[Records shown]:
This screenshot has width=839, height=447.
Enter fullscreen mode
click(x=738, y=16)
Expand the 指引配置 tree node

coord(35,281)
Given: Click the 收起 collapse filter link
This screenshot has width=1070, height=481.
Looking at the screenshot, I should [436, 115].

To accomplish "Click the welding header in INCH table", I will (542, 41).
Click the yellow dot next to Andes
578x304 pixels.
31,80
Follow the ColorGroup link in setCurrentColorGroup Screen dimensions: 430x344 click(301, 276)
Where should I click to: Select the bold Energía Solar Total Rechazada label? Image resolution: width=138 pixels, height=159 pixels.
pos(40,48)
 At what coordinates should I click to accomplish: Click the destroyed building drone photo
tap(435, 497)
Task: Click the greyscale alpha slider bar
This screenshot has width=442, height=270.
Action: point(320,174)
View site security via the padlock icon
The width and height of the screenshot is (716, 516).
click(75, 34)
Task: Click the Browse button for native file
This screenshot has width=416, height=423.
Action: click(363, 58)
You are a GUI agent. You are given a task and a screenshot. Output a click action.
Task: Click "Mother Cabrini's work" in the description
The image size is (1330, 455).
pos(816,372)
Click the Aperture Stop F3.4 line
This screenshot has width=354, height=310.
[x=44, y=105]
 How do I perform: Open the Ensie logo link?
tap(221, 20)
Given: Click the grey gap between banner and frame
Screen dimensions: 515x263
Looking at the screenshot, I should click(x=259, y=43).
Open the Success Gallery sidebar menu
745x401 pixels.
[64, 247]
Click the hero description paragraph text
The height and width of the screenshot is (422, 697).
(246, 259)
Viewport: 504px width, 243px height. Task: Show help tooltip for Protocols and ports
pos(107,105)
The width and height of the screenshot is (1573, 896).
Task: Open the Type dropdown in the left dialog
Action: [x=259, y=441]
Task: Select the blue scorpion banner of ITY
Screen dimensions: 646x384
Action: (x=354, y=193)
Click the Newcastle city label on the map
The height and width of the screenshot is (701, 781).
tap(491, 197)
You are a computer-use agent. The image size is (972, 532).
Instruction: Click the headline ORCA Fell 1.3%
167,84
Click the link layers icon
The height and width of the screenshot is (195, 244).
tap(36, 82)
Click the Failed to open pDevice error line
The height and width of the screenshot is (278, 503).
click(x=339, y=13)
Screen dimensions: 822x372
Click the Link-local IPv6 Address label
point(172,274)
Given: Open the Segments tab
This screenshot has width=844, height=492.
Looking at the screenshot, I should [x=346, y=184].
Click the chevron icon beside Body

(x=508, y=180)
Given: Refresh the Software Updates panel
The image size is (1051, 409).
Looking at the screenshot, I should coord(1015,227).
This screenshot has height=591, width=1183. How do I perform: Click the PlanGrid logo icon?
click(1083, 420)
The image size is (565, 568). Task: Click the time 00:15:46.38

[Task objective]:
The answer is the run of lines above from the line containing "You are a GUI" through the line containing "You are a computer-use", copied exactly and alone.

[Response for this exercise]:
You are a GUI agent. You are given a task and a screenshot. Output a click action.
Task: Click "Mother Cabrini's work" in the description
The image size is (1330, 455).
pos(816,372)
Click the Aperture Stop F3.4 line
This screenshot has width=354, height=310.
[x=44, y=105]
 How do I perform: Open the Ensie logo link?
tap(221, 20)
Given: Click the grey gap between banner and frame
Screen dimensions: 515x263
Looking at the screenshot, I should click(x=259, y=43).
Open the Success Gallery sidebar menu
745x401 pixels.
[64, 247]
Click the hero description paragraph text
The height and width of the screenshot is (422, 697).
(246, 259)
Viewport: 504px width, 243px height. Task: Show help tooltip for Protocols and ports
pos(107,105)
The width and height of the screenshot is (1573, 896).
Task: Open the Type dropdown in the left dialog
Action: [x=259, y=441]
Task: Select the blue scorpion banner of ITY
Screen dimensions: 646x384
Action: (x=354, y=193)
Click the Newcastle city label on the map
The height and width of the screenshot is (701, 781).
tap(491, 197)
You are a computer-use agent. The image size is (972, 532).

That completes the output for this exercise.